What to do:
Reproduce the data below verbatim from the line containing "The height and width of the screenshot is (346, 686)." through its final line, and produce nothing more.

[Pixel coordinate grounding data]
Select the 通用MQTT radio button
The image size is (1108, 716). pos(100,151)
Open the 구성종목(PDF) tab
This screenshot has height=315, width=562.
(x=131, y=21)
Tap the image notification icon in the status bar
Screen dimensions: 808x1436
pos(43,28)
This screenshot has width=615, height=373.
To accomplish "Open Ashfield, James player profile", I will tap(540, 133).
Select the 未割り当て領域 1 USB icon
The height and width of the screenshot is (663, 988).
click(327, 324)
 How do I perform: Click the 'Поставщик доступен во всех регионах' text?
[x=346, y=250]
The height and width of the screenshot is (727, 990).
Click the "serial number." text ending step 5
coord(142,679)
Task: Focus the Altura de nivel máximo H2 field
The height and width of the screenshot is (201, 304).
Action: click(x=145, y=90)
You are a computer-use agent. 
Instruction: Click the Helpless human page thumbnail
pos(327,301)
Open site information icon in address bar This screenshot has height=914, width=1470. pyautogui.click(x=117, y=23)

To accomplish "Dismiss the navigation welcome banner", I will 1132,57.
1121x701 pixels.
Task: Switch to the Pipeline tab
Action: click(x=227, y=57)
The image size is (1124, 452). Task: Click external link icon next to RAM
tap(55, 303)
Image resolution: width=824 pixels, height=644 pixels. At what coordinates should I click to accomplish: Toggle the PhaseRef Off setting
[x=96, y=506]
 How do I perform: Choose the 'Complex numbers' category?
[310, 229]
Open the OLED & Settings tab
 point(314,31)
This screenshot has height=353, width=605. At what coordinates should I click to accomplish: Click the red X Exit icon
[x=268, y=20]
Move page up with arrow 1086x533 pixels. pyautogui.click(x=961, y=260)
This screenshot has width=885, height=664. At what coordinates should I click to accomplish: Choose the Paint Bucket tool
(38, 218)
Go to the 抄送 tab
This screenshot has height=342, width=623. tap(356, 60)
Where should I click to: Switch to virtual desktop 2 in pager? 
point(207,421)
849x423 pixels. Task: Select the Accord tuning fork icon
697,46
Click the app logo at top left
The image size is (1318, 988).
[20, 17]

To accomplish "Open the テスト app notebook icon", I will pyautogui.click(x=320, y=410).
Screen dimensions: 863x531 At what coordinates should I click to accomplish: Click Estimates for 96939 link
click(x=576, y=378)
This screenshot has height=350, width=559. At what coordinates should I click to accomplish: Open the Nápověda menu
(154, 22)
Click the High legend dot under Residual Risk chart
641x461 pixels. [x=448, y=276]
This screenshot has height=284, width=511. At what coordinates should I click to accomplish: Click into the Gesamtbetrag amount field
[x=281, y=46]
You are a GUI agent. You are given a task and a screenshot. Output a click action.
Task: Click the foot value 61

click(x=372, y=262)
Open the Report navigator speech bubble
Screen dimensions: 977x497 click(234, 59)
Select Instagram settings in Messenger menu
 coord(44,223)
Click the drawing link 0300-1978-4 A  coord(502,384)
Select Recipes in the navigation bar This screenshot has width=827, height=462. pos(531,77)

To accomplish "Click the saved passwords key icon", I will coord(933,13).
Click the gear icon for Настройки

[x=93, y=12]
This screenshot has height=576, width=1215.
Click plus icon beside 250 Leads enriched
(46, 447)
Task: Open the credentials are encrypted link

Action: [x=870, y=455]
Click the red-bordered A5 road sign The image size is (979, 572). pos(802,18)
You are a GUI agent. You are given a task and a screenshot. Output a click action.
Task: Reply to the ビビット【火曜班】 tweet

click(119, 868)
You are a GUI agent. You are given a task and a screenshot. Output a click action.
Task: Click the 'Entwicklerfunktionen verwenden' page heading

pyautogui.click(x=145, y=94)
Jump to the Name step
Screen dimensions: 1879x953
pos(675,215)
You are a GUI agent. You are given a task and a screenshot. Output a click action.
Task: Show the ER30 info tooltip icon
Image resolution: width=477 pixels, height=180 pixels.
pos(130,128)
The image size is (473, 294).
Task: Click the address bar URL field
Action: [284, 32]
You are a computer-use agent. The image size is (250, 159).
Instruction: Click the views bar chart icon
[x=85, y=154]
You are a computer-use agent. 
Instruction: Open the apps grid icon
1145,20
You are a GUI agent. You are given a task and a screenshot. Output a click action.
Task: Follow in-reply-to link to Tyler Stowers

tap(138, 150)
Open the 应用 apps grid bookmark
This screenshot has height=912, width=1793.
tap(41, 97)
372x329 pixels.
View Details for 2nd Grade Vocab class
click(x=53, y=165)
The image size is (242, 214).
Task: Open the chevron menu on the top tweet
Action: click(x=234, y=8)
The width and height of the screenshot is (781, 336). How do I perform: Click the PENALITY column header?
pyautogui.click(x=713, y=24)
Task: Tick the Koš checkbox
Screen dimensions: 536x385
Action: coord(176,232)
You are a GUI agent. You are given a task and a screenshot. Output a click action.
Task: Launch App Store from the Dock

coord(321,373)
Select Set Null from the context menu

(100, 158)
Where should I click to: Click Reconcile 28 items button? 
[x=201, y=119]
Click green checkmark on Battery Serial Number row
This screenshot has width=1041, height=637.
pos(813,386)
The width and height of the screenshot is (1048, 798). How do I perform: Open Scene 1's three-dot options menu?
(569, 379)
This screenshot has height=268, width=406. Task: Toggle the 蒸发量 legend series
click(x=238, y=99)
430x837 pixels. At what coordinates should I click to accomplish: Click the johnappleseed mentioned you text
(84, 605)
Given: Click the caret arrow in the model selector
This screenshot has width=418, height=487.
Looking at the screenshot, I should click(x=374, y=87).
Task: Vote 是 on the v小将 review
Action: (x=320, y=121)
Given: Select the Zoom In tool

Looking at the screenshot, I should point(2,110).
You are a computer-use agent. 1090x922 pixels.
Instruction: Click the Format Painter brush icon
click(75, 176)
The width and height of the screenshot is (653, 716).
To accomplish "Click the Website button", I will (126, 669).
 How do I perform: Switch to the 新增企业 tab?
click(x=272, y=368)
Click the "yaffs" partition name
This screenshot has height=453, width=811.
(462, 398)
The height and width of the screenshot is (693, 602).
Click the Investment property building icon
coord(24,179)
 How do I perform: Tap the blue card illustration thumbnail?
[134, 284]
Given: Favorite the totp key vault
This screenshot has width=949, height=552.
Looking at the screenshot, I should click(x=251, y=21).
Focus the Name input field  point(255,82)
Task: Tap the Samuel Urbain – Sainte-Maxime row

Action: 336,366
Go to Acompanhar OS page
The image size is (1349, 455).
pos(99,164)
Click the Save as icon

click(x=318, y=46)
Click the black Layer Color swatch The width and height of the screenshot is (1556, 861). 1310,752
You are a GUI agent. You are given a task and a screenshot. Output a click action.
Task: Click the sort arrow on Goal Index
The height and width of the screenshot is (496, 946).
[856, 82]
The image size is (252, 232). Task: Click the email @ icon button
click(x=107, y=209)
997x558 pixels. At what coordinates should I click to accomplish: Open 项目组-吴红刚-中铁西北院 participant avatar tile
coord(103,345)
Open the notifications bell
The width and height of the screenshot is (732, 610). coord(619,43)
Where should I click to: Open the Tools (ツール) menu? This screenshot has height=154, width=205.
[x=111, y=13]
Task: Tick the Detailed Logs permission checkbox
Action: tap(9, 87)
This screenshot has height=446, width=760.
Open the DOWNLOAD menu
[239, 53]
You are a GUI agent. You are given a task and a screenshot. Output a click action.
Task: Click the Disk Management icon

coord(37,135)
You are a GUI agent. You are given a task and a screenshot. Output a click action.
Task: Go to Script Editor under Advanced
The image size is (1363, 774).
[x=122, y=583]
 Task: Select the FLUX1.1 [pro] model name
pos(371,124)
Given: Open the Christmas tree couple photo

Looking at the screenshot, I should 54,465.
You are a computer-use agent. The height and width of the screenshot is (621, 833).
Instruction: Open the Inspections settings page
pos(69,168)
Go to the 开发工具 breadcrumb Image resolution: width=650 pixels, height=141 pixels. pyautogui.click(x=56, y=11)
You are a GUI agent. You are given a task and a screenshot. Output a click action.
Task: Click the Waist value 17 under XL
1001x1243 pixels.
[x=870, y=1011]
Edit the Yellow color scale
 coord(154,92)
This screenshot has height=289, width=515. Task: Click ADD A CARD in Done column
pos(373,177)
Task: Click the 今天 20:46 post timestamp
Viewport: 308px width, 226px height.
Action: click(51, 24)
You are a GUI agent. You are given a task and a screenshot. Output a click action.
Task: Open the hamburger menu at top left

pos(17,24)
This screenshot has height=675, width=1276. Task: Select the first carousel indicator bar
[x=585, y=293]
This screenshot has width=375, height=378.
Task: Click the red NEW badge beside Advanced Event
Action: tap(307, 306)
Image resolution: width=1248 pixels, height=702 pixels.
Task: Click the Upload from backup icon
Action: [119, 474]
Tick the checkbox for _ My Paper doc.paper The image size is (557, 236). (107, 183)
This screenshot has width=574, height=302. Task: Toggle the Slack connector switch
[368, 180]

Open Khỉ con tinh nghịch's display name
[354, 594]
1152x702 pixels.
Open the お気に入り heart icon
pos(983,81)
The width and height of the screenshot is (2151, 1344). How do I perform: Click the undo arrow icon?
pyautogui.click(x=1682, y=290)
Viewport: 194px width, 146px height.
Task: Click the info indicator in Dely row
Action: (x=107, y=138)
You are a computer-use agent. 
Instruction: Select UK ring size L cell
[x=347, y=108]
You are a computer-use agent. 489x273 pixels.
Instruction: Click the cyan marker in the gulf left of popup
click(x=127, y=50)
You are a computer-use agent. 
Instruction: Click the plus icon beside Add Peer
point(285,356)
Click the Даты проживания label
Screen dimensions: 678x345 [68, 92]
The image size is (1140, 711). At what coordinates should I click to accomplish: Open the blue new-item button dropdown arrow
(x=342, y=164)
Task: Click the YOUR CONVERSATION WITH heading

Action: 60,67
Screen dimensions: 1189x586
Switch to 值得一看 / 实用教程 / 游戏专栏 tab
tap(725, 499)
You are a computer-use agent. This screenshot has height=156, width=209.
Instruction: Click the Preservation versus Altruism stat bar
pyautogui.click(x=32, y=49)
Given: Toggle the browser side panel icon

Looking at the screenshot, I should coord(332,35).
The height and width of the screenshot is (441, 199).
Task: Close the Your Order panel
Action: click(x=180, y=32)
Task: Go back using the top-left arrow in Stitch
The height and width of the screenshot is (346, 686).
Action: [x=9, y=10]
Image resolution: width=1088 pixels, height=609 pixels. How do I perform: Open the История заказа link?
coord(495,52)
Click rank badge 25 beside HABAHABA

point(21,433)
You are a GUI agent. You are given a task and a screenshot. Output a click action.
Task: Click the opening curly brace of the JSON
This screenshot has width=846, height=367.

Finished exercise:
The height and width of the screenshot is (346, 686).
Action: [x=9, y=10]
Image resolution: width=1088 pixels, height=609 pixels. How do I perform: Open the История заказа link?
coord(495,52)
Click rank badge 25 beside HABAHABA

point(21,433)
You are a GUI agent. You are given a task and a screenshot. Output a click action.
Task: Click the opening curly brace of the JSON
This screenshot has width=846, height=367.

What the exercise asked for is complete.